Written problem =>
List each line of the data that contains the string "height" and reproduce those lines in full. Case counts when matching.

Input for this task =>
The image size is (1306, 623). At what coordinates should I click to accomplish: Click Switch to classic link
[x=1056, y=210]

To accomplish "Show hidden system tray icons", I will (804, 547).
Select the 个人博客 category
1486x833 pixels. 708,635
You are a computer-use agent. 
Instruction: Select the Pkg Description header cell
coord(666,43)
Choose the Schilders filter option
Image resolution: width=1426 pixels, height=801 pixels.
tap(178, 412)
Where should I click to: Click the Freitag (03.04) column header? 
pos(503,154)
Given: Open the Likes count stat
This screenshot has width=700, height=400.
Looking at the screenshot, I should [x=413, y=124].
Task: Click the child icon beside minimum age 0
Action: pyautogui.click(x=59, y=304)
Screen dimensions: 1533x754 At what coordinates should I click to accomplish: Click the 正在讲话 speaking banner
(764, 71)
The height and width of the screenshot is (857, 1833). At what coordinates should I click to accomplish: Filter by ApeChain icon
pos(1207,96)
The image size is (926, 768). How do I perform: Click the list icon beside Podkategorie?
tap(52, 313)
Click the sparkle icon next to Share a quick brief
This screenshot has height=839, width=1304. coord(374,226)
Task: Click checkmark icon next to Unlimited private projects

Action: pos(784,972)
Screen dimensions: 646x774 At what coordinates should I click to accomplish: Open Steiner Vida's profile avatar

Worked answer =>
Image resolution: width=1426 pixels, height=801 pixels.
This screenshot has width=700, height=400.
The height and width of the screenshot is (857, 1833). At what coordinates should I click to accomplish: Filter by ApeChain icon
This screenshot has height=839, width=1304. coord(374,226)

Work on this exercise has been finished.